Data lines
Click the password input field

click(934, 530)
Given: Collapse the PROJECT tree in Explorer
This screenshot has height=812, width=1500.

==

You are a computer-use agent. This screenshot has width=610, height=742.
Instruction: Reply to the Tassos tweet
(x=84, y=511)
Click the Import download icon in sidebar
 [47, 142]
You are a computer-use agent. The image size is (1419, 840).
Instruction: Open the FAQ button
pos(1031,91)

---

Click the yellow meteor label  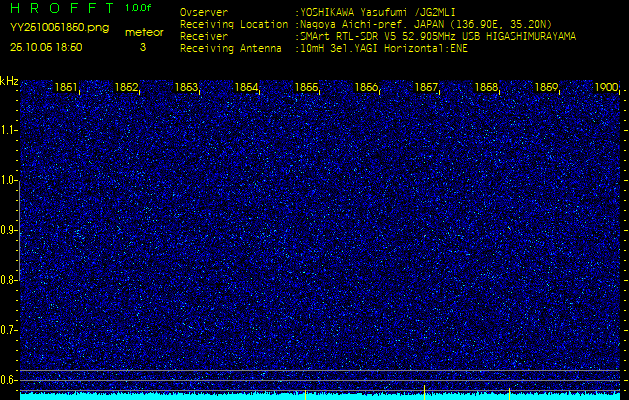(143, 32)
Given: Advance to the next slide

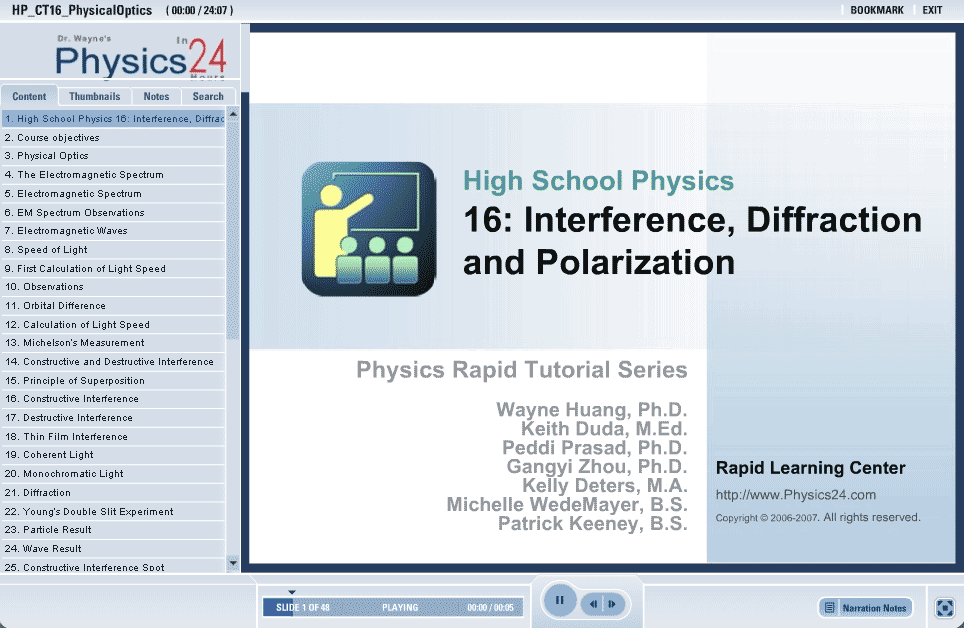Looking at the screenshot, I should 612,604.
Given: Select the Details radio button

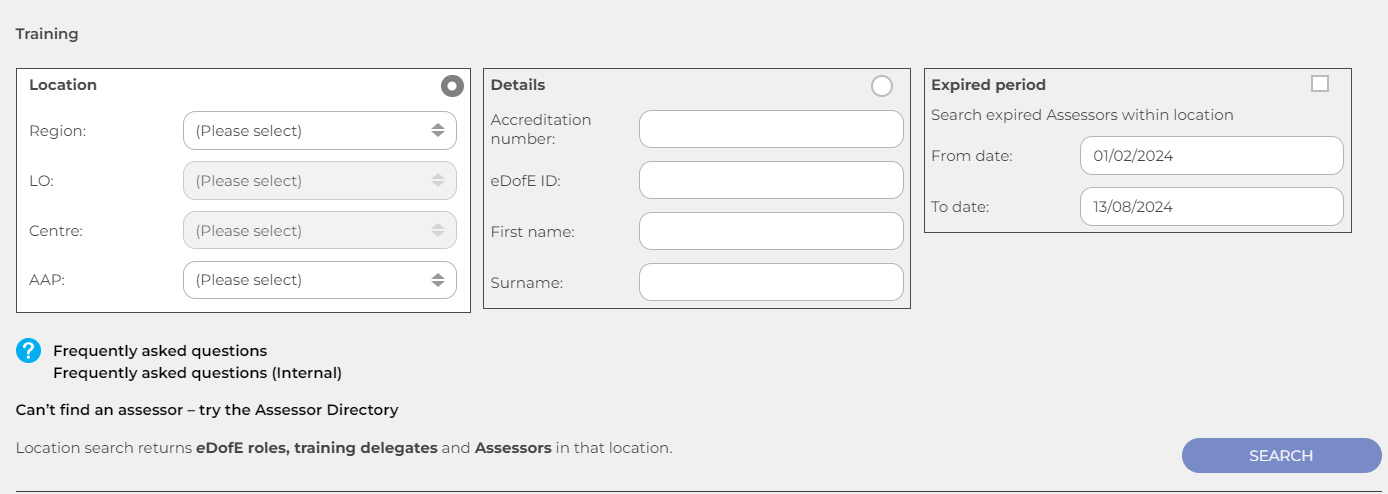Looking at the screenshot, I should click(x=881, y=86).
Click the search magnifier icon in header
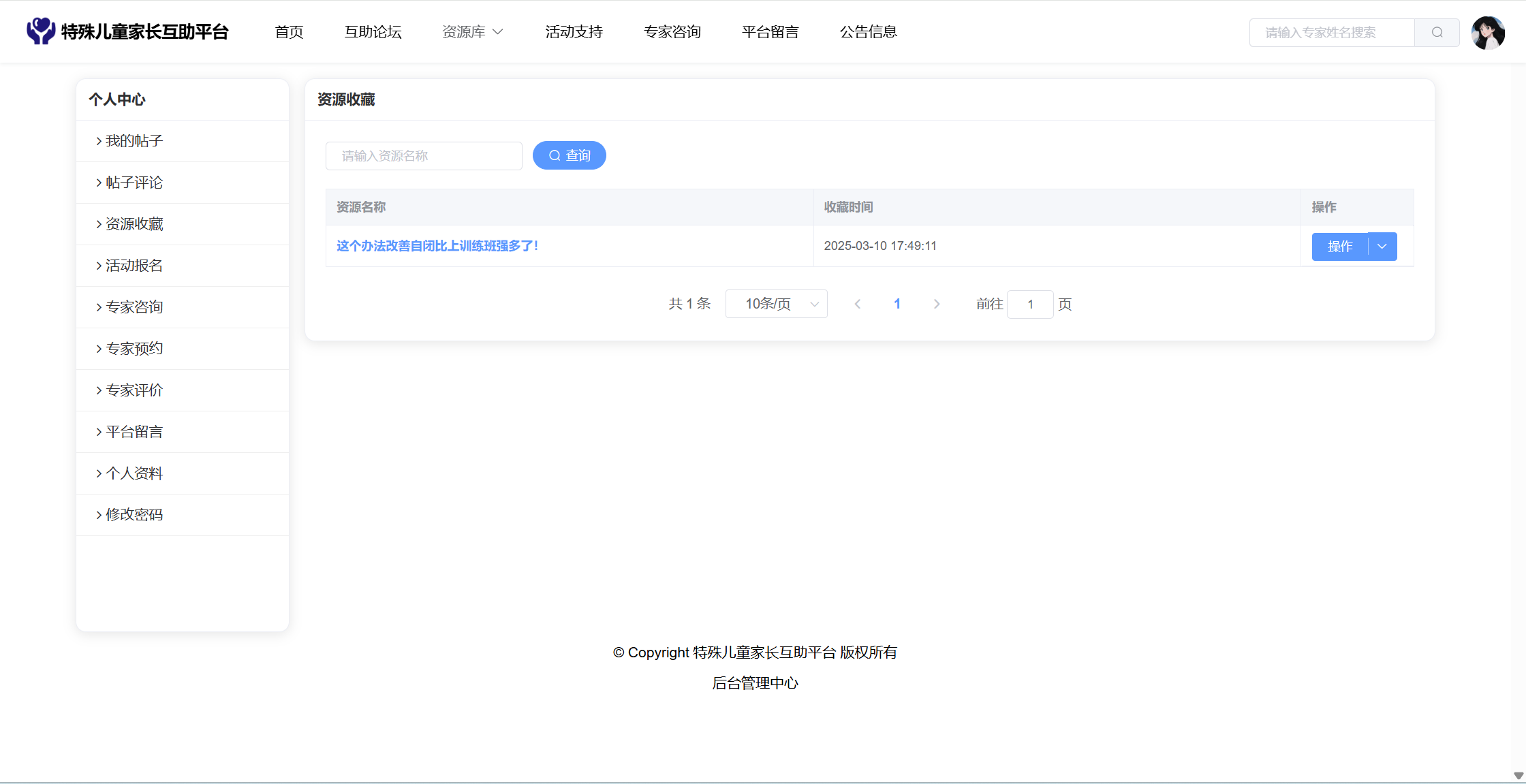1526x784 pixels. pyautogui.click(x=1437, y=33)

Instructions for the task
Convert the lines of the records starting with the line that contains "Given: Collapse the PROJECT tree in Explorer" and going on through the line that contains "This screenshot has height=812, width=1500.", both ends included, into a Markdown table with the columns Row and Line. Number each row and leave out blank lines.

Exercise solution
| Row | Line |
|---|---|
| 1 | Given: Collapse the PROJECT tree in Explorer |
| 2 | This screenshot has height=812, width=1500. |